Und woher kommt das tschechische Überlegenheitsgefühl?
Brenner: Natürlich haben auch die Tschechen nach Osten geblickt und es gab Phasen, in denen Russland als Vorbild diente und die Suche nach einer slawischen Verbundenheit eine große Rolle spielte. Nach dem Zweiten Weltkrieg zum Beispiel war nicht nur die Begeisterung für die Sowjetunion groß, sondern auch die Sehnsucht, Teil eines großen slawischen Ganzen zu sein. Aber selbst in dieser Zeit, in der die Enttäuschung von 1938 über den Westen noch deutlich nachklang, sahen sich die Tschechen immer als Teil der westlichen Kultur. Populär war auch die Vorstellung – vielleicht in Kompensation der eigenen Kleinheit –, dass die tschechische Kultur nach beiden Seiten vermitteln könne, weil sie sowohl von der westlichen Zivilisation und Entwicklung geprägt war, als auch über eine „slawische Seele“ verfüge. Daher kommen auch das Motiv der Brücke oder der Synthese und die Vorstellung, dass sich in der tschechischen Kultur beides verbindet. Ich meine, dass man das in der Slowakei so nicht findet.

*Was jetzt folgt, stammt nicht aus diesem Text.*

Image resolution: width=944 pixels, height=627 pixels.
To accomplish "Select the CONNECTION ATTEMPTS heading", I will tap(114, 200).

In Tschechien wird eine ablehnende Haltung gegenüber Russland oft mit dem Einmarsch im August 1968 in die damalige Tschechoslowakei begründet. Warum wirkt diese Erfahrung in der Slowakei offenbar nicht bis heute nach, in Tschechien dagegen schon?
Brenner: Das würde ich nicht so stark zuspitzen, oder anders gesagt: Ich würde den Grund dafür nicht ausschließlich im Jahr 1968 suchen. In der Tat haben Tschechen und Slowaken während der „Normalisierung“ nach der militärischen Niederschlagung des Prager Frühlings unterschiedliche Erfahrungen gemacht. Die „Normalisierung“ traf den westlichen Teil des damaligen Staates härter, die Säuberungen gingen hier weiter als im östlichen Teil. Das mag damit zusammenhängen, dass der Reformsozialismus nicht nur, aber doch in mancher Hinsicht ein tschechisches Projekt war – auch wenn die Symbolfigur Alexander Dubček bekanntlich aus dem slowakischen Landesteil kam.

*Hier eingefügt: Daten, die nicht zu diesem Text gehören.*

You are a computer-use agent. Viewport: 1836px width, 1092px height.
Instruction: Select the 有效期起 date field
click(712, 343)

Aber für die Slowaken blieb ein wichtiger politischer Erfolg von 1968 erhalten, nämlich die Föderalisierung der Republik. Da die slowakische Erinnerung an die Jahre der „Normalisierung“ nicht so negativ ist wie die tschechische, ist auch das damit verbundene Narrativ weniger anti-russisch gefärbt als das tschechische. Aber wir sollten nicht übersehen, dass hier nicht nur ein schwer greifbares „kollektives Gedächtnis“ wirkt, sondern auch eine inzwischen 25-jährige Geschichte der Aufarbeitung: Die tschechische Debatte über die sozialistische Vergangenheit war lange Zeit – und ist es zum Teil bis heute – von einem scharfen Antikommunismus bestimmt, der mit der Tendenz einhergeht, den Kommunismus als „russischen Import“ zu verstehen. Auch das scheint mir in der Slowakei schwächer ausgeprägt zu sein.
Welche Rolle spielt die Tatsache, dass die Slowakei eine gemeinsame Grenze mit der Ukraine hat?
Brenner: Das ist ein ganz wichtiger Punkt, zumal ein kleiner Landesteil der heutigen Ukraine, die Karpatenukraine, einmal zur Tschechoslowakei gehört hat und besonders im Grenzgebiet viel Austausch stattfindet. Kiew fühlt sich von Bratislava aus vielleicht genauso weit an wie von Prag aus, aber von Košice gesehen, ist Uschhorod schon ziemlich nah. Insofern macht man sich in der Slowakei mehr Gedanken über die Folgen, die die politischen Unruhen im Nachbarland für die Slowakei haben können, zum Beispiel darüber, wie viele Ukrainer legal oder illegal einwandern werden. Andererseits sind die Ukraine und die Slowakei füreinander auch interessante Handelspartner, das konnte man zum Beispiel im April beobachten, als beide Länder ein Abkommen über Gaslieferungen unterzeichneten, das die Ukraine unabhängiger von Russland machen soll. In dieser Konstellation kommt die Slowakei als Partner ins Spiel, der die Ukraine in ihrem Bemühen unterstützt, unabhängiger von Russland zu werden und verstärkt wirtschaftliche Kooperationen mit der EU aufzubauen.
Gerade dieses aktuelle Beispiel zeigt meiner Meinung nach aber auch, dass wir die Unterschiede zwischen Tschechien und der Slowakei in Bezug auf Russland nicht zu sehr akzentuieren sollten: Beide Länder haben in den vergangenen Monaten sehr klar signalisiert, dass sie mit der russischen Politik gegenüber der Ukraine nicht einverstanden sind und dass sie keine Stationierung von US-Truppen wünschen. In diesem Punkt liegen sie ganz auf einer Linie.